Infine l'ammassamento. Sotto i portici della Reggia si formano le compagnie di Ex. Come le carte da poker, mischia che ti rimischia, ecco i blocchi compatti in fila per nove. I miracoli di Pizzofalcone. I consiglieri Nazionali scortano fieri il labaro, ma il sottoscritto non riesce a sfilarsi dalla benedetta compagnia. Strano: trent'anni fa lo squaglio era la cosa che mi riusciva meglio, ma s'invecchia e si torna a calcare il duepizzi come cappelloni.

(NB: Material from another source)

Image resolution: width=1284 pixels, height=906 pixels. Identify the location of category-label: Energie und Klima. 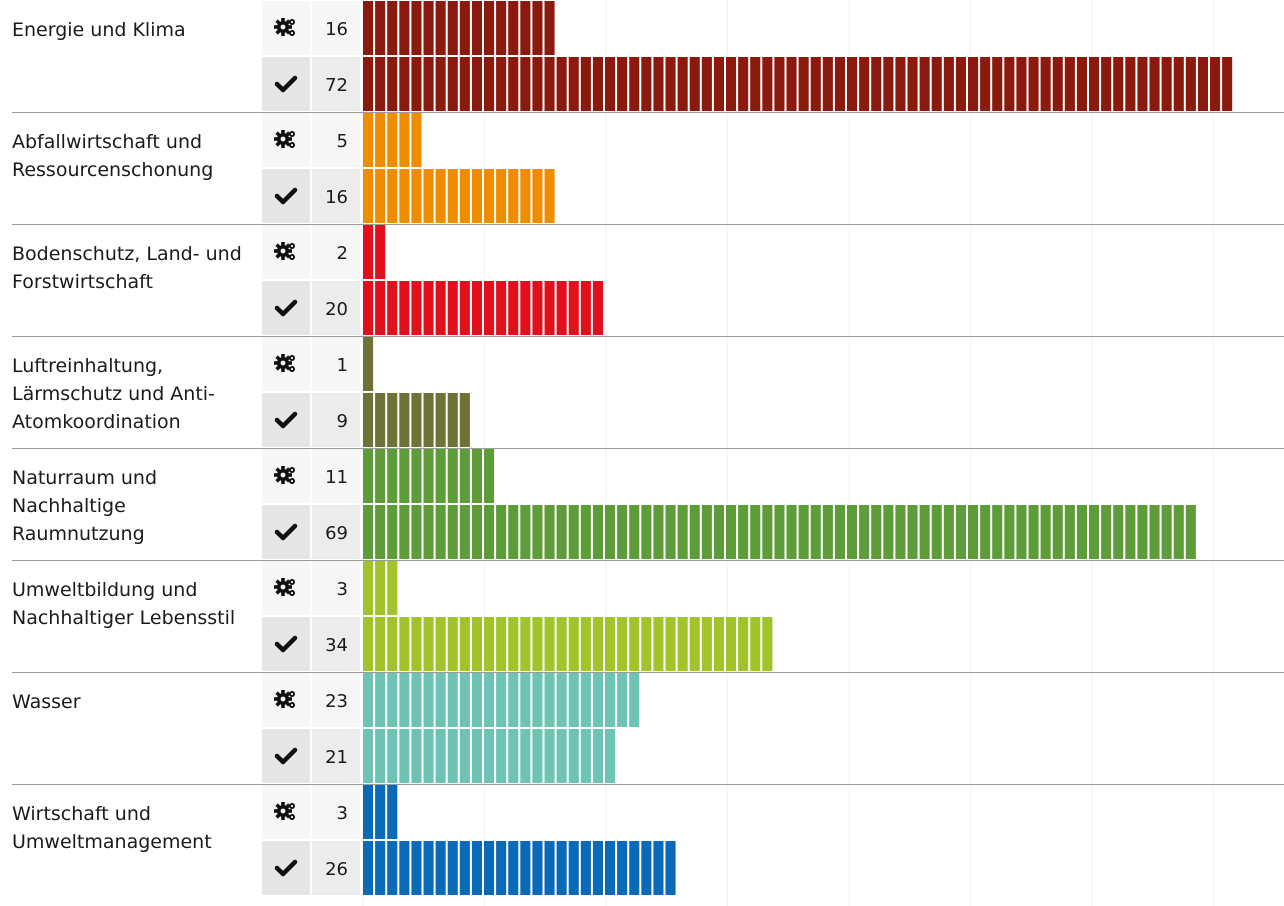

Risfiliamo a Piazza Plebiscito con sorpresa finale. Per ultima dovrebbe sfrecciare la compagnia dei bersaglieri, ma ad essa si accoda di corsa una compagnia di scalpitanti Ex che, al passo dei fanti piumati, percorre tra gli applausi tutta lo spazio. L'arrivo dei trafelati guaglioni nelle retrovie dello schieramento viene accolto da un boato di giubilo: gli altri Ex li festeggiano neanche avessero guadagnato la promozione in Serie A col Napoli. Mi rosicchio le unghie fino al gomito per l'invidia: sapevo della sorpresa finale e volevo essere con loro, ma stavo ancora lì, nella compagnia d'inquadramento. Ma a chi è venuta 'sta bella pensata?

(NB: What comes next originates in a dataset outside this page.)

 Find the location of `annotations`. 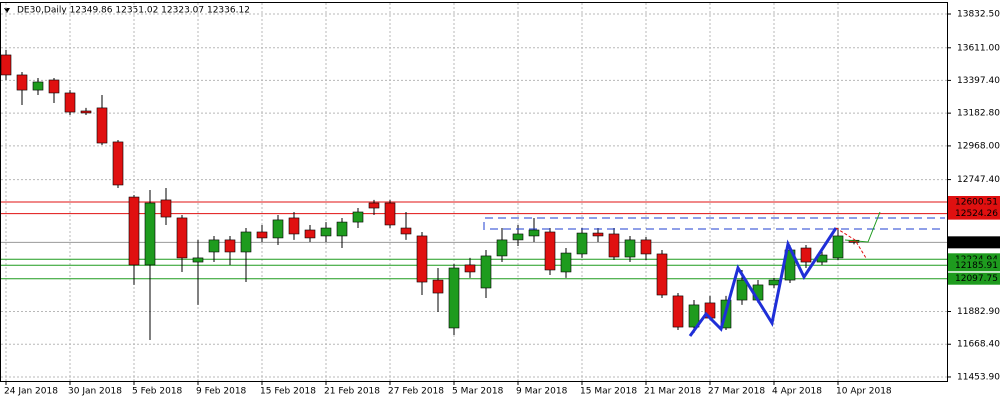

annotations is located at coordinates (714, 274).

Allo "Sciogliete le righe" corro a prendere il figlio: c'è il "Pompa" da cantare, ma il Battaglione Allievi sembra essersi dissolto nei meandri del Palazzo Reale. Cincischiamo nel cortile per una mezzoretta, poi, finalmente, ecco i Cappelloni che, timidamente, si affacciano. Nugoli di Ex li circondano immediatamente, sembra di assistere al ballo finale del film "Per favore non mordermi sul collo", con i vampiri che sorgono da ogni dove. Ma noi (lo giuro) i Kaps non li abbiamo morsi neanche un po'. Ci siamo limitati a "sussurrargli" la canzoncina che ci piace tanto. Terminato il rito, ce ne andiamo a mangiare, immergendoci nuovamente tra le folate di scirocco. Già, lo scirocco: ha soffiato anche durante la cerimonia? Se sì, non ce ne siamo proprio accorti, con quel duepizzi calcato fin sopra alle orecche, come vecchi cappelloni.